### DEINE AUFGABE
Gib die Zeilen vom Beginn der Auflistung bis einschließlich der Zeile mit „center [270, 525].“ als Markdown-Tabelle mit den Spalten „Nr.“ und „Zeile“ aus. Leere Zeilen lässt du dabei weg.

### VERFÜGBARE DATEN
__________
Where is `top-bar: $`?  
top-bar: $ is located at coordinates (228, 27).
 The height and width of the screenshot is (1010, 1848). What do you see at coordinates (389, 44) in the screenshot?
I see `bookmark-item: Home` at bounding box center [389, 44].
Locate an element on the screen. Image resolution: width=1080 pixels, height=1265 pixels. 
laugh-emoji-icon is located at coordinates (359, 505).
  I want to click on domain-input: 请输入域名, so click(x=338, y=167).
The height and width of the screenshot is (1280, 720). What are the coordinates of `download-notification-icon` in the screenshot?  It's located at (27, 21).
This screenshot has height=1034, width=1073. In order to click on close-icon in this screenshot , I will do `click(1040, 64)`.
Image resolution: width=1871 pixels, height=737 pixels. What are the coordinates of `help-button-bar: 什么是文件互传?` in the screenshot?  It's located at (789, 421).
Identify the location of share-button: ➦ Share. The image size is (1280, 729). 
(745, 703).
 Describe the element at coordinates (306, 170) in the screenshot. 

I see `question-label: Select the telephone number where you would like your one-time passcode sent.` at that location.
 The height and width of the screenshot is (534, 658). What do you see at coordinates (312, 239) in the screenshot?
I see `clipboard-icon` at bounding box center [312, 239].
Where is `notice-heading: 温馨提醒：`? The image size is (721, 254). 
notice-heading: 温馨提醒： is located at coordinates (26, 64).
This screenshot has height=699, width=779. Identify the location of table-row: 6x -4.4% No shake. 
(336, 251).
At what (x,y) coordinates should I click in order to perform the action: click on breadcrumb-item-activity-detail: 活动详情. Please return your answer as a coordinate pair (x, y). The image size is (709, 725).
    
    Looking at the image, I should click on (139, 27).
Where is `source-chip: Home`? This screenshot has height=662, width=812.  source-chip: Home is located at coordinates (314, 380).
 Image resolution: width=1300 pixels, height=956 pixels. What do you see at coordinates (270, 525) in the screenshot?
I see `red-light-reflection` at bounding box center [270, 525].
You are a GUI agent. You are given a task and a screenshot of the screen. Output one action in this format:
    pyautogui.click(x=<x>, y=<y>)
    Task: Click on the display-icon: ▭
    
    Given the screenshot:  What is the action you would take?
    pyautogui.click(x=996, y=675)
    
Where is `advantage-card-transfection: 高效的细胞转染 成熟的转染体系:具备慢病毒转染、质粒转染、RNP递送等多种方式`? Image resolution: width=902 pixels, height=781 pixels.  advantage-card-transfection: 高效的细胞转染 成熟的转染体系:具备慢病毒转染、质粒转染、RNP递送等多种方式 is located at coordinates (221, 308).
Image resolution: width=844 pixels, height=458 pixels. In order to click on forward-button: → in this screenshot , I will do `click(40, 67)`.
__________
### ERGEBNIS DER ÜBUNG
| Nr. | Zeile |
|---|---|
| 1 | Where is `top-bar: $`?   |
| 2 | top-bar: $ is located at coordinates (228, 27). |
| 3 |  The height and width of the screenshot is (1010, 1848). What do you see at coordinates (389, 44) in the screenshot? |
| 4 | I see `bookmark-item: Home` at bounding box center [389, 44]. |
| 5 | Locate an element on the screen. Image resolution: width=1080 pixels, height=1265 pixels.  |
| 6 | laugh-emoji-icon is located at coordinates (359, 505). |
| 7 |   I want to click on domain-input: 请输入域名, so click(x=338, y=167). |
| 8 | The height and width of the screenshot is (1280, 720). What are the coordinates of `download-notification-icon` in the screenshot?  It's located at (27, 21). |
| 9 | This screenshot has height=1034, width=1073. In order to click on close-icon in this screenshot , I will do `click(1040, 64)`. |
| 10 | Image resolution: width=1871 pixels, height=737 pixels. What are the coordinates of `help-button-bar: 什么是文件互传?` in the screenshot?  It's located at (789, 421). |
| 11 | Identify the location of share-button: ➦ Share. The image size is (1280, 729).  |
| 12 | (745, 703). |
| 13 |  Describe the element at coordinates (306, 170) in the screenshot.  |
| 14 | I see `question-label: Select the telephone number where you would like your one-time passcode sent.` at that location. |
| 15 |  The height and width of the screenshot is (534, 658). What do you see at coordinates (312, 239) in the screenshot? |
| 16 | I see `clipboard-icon` at bounding box center [312, 239]. |
| 17 | Where is `notice-heading: 温馨提醒：`? The image size is (721, 254).  |
| 18 | notice-heading: 温馨提醒： is located at coordinates (26, 64). |
| 19 | This screenshot has height=699, width=779. Identify the location of table-row: 6x -4.4% No shake.  |
| 20 | (336, 251). |
| 21 | At what (x,y) coordinates should I click in order to perform the action: click on breadcrumb-item-activity-detail: 活动详情. Please return your answer as a coordinate pair (x, y). The image size is (709, 725). |
| 22 |     Looking at the image, I should click on (139, 27). |
| 23 | Where is `source-chip: Home`? This screenshot has height=662, width=812.  source-chip: Home is located at coordinates (314, 380). |
| 24 |  Image resolution: width=1300 pixels, height=956 pixels. What do you see at coordinates (270, 525) in the screenshot? |
| 25 | I see `red-light-reflection` at bounding box center [270, 525]. |